Cowboys’ Claiborne adjusting to NFL life

Associated Press photo by Tony GutierrezCowboys cornerback Morris Claiborne, a former LSU standout, tackles  Eagles tight end Brent Celek earlier this month. Show caption
Associated Press photo by Tony GutierrezCowboys cornerback Morris Claiborne, a former LSU standout, tackles Eagles tight end Brent Celek earlier this month.

“I’ve had a pretty solid year. I think it could have been better,  but I can’t complain.” Morris Claiborne,   Cowboys cornerback

IRVING, Texas — Morris Claiborne realizes pressure accompanies being the sixth overall pick like the Shreveport native was in April after Dallas traded up to draft him. But the former LSU star also realizes that being a Cowboy brings some built-in expectations of its own.

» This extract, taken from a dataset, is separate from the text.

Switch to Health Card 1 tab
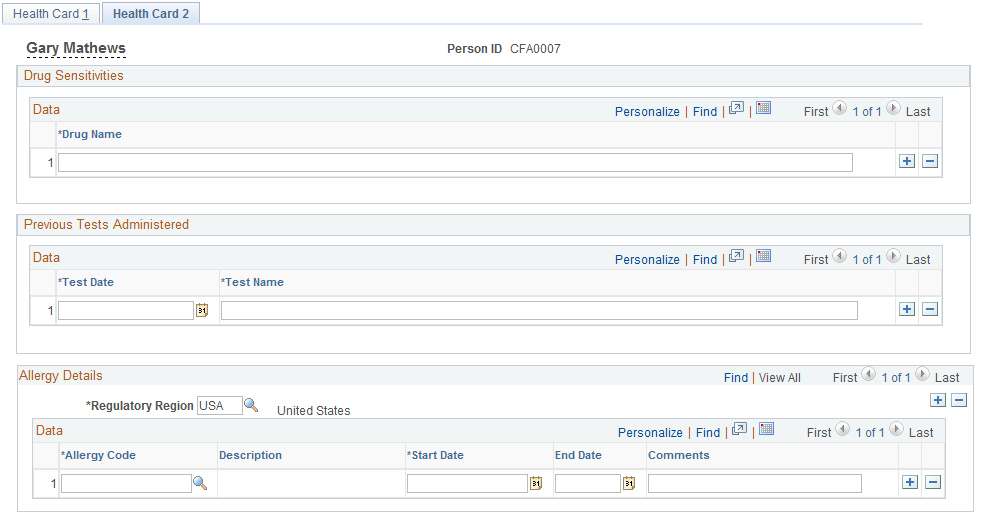Viewport: 982px width, 517px height. pyautogui.click(x=51, y=13)
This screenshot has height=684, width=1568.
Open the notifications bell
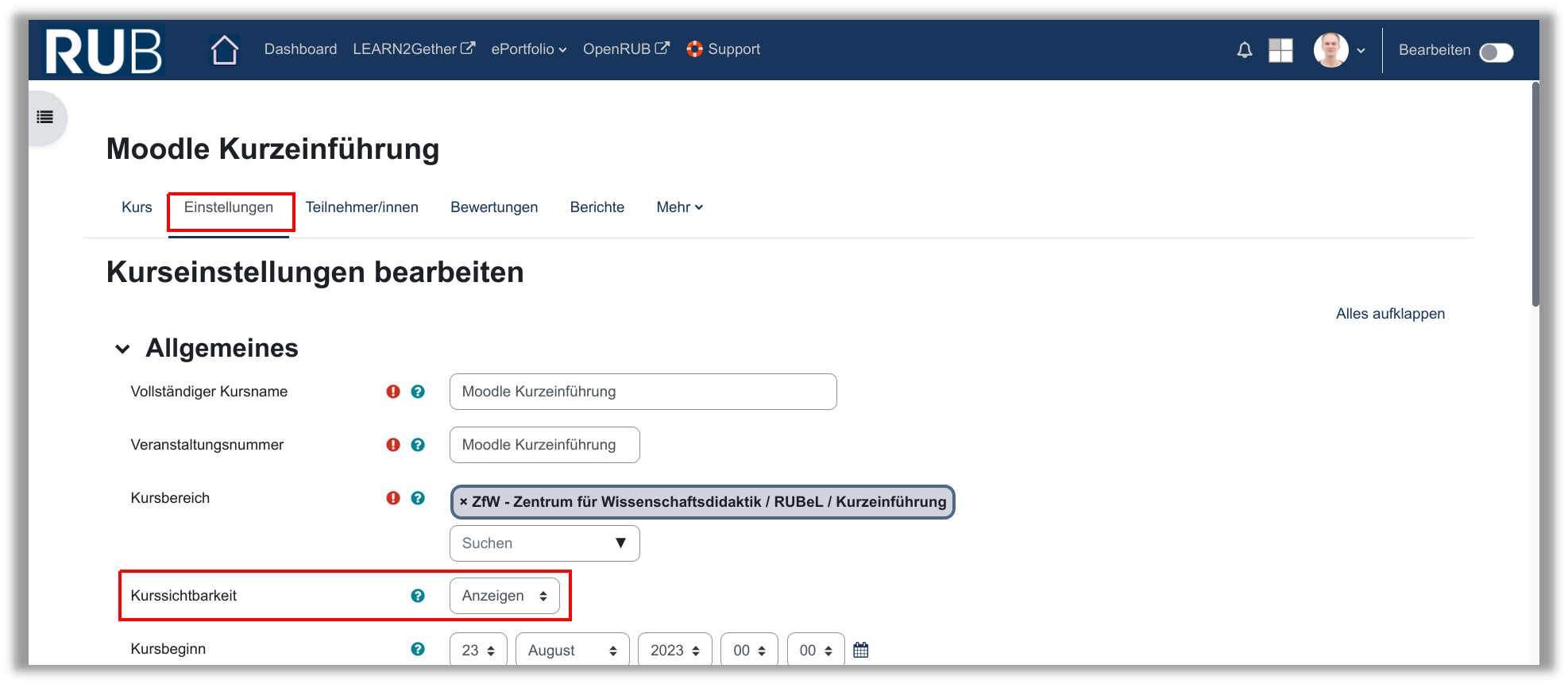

However, the 22-year-old corner — one of four Louisiana natives with the Cowboys — has 40 tackles and one interception through 13 games, and colorful Dallas defensive coordinator Rob Ryan is his biggest fan.

“He’s had an excellent year. I don’t know when that rookie of the year thing comes up, but he should be up there,” Ryan said. “He’s an excellent player.”

Claiborne’s transition to pro football has been seamless, which isn’t surprising to this confident rookie.

“I’ve had a pretty solid year. I think it could have been better, but I can’t complain,” he said. “I’m on the right track. That’s all I can ask for.”

He missed last week’s 27-24 win over Pittsburgh with a concussion but returned to practice Wednesday with no issue. And after a second straight productive day of practice Thursday, he proclaimed himself ready for Sunday’s visit by the Saints.

“I feel great. Having no symptoms, everything is clear,” Claiborne said. “It (sitting out last week) was very tough. But it was for the best. Even though I wanted to get out there real bad, I just held back and sucked it all up.”

Growing up in Shreveport, he never considered himself a fan of one team but admits he favored the Cowboys, since that’s the team many in his family cheered for. However, other family members cheer for New Orleans, and Claiborne knows those Saints fans will be cheering for him
Sunday. But they’ll ultimately still be hoping their team wins.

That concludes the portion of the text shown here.